Material to process: Begin

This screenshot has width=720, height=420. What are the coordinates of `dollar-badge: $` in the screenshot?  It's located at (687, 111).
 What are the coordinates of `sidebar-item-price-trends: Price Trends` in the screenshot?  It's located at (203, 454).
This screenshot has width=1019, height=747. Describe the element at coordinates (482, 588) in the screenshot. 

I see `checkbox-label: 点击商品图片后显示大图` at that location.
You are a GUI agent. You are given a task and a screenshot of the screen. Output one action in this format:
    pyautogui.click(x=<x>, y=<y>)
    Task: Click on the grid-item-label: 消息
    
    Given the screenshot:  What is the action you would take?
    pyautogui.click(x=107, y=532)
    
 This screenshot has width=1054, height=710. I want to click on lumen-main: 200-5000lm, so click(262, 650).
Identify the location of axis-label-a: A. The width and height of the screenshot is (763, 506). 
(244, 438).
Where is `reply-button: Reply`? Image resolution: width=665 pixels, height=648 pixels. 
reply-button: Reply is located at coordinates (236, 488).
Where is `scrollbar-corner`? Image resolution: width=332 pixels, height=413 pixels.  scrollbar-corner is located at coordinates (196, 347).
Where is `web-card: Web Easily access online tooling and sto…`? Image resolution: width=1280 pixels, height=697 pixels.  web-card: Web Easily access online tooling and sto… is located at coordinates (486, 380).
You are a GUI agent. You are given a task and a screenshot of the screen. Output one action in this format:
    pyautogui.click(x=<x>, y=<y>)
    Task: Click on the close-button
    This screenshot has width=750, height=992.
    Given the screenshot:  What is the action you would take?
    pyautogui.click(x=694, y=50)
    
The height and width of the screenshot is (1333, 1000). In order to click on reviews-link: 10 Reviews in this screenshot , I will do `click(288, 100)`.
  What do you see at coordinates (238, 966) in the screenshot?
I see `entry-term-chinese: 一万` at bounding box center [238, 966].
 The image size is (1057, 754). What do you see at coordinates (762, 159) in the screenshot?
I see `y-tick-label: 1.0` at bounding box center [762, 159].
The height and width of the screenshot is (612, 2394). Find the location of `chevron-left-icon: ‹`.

Material to process: End

→ Exercise goal
Copy the records word for word, from the start of the records through the line containing "The height and width of the screenshot is (1333, 1000).", including that line.

→ Answer below
This screenshot has width=720, height=420. What are the coordinates of `dollar-badge: $` in the screenshot?  It's located at (687, 111).
 What are the coordinates of `sidebar-item-price-trends: Price Trends` in the screenshot?  It's located at (203, 454).
This screenshot has width=1019, height=747. Describe the element at coordinates (482, 588) in the screenshot. 

I see `checkbox-label: 点击商品图片后显示大图` at that location.
You are a GUI agent. You are given a task and a screenshot of the screen. Output one action in this format:
    pyautogui.click(x=<x>, y=<y>)
    Task: Click on the grid-item-label: 消息
    
    Given the screenshot:  What is the action you would take?
    pyautogui.click(x=107, y=532)
    
 This screenshot has width=1054, height=710. I want to click on lumen-main: 200-5000lm, so click(262, 650).
Identify the location of axis-label-a: A. The width and height of the screenshot is (763, 506). 
(244, 438).
Where is `reply-button: Reply`? Image resolution: width=665 pixels, height=648 pixels. 
reply-button: Reply is located at coordinates (236, 488).
Where is `scrollbar-corner`? Image resolution: width=332 pixels, height=413 pixels.  scrollbar-corner is located at coordinates (196, 347).
Where is `web-card: Web Easily access online tooling and sto…`? Image resolution: width=1280 pixels, height=697 pixels.  web-card: Web Easily access online tooling and sto… is located at coordinates (486, 380).
You are a GUI agent. You are given a task and a screenshot of the screen. Output one action in this format:
    pyautogui.click(x=<x>, y=<y>)
    Task: Click on the close-button
    This screenshot has width=750, height=992.
    Given the screenshot:  What is the action you would take?
    pyautogui.click(x=694, y=50)
    
The height and width of the screenshot is (1333, 1000). In order to click on reviews-link: 10 Reviews in this screenshot , I will do `click(288, 100)`.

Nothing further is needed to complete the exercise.